- Task to complete
Could you write out, exactly, every line from the top of the data through the line holding "Entre em contato (27, 2061)"? Omit the pictures.

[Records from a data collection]
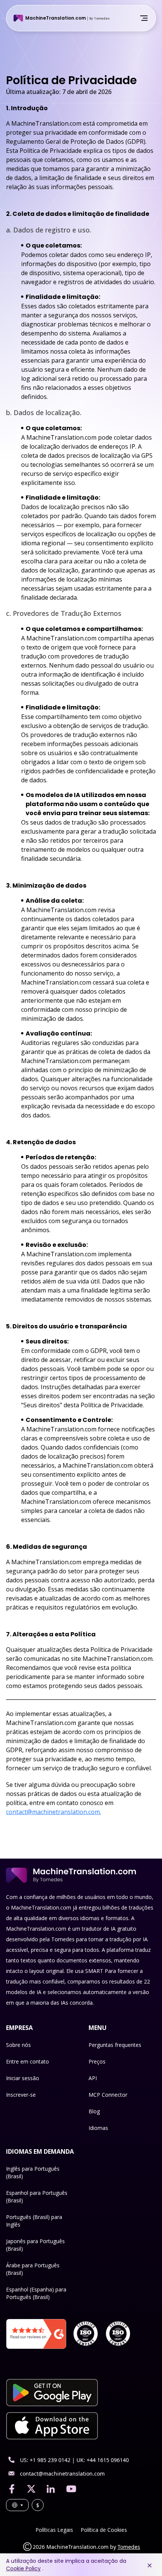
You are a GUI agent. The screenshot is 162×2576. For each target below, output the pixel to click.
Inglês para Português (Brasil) (33, 2172)
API (93, 2078)
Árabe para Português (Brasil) (33, 2269)
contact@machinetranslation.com (62, 2473)
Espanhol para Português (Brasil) (36, 2196)
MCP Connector (108, 2094)
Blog (94, 2111)
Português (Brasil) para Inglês (34, 2220)
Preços (97, 2061)
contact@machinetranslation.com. (53, 1812)
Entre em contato (27, 2061)
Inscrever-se (21, 2094)
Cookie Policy (23, 2568)
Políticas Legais (54, 2529)
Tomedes (129, 2546)
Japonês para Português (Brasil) (35, 2244)
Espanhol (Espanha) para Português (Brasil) (36, 2293)
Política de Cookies (104, 2529)
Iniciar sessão (22, 2078)
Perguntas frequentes (115, 2044)
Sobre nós (18, 2044)
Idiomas (98, 2127)
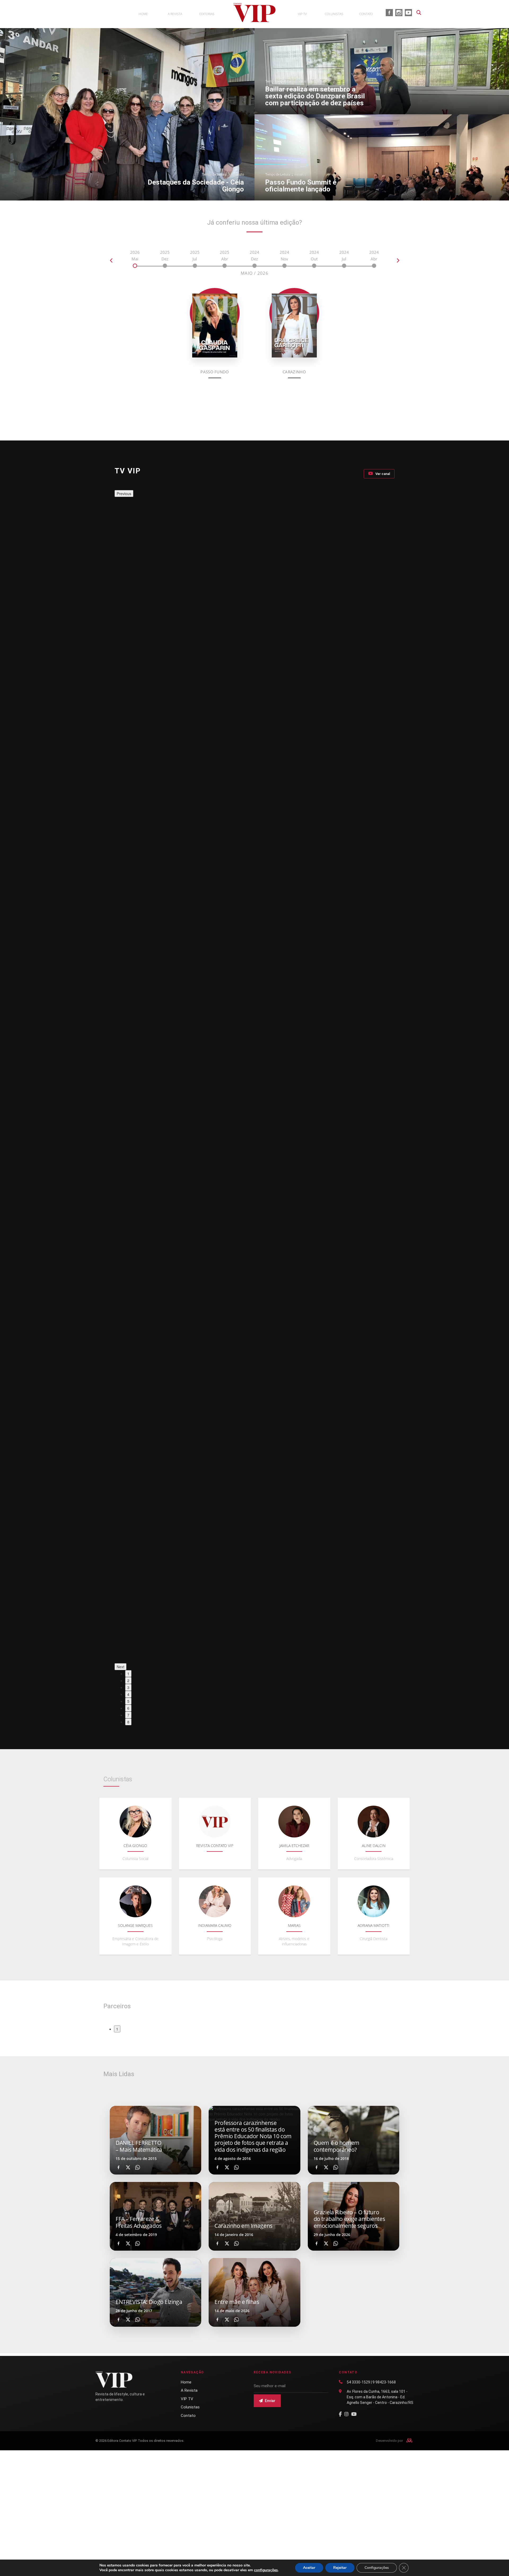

- Written solution
You are a GUI agent. The screenshot is 162×2576. For each target below, output the pixel to click.
Inglês para Português (Brasil) (33, 2172)
API (93, 2078)
Árabe para Português (Brasil) (33, 2269)
contact@machinetranslation.com (62, 2473)
Espanhol para Português (Brasil) (36, 2196)
MCP Connector (108, 2094)
Blog (94, 2111)
Português (Brasil) para Inglês (34, 2220)
Preços (97, 2061)
contact@machinetranslation.com. (53, 1812)
Entre em contato (27, 2061)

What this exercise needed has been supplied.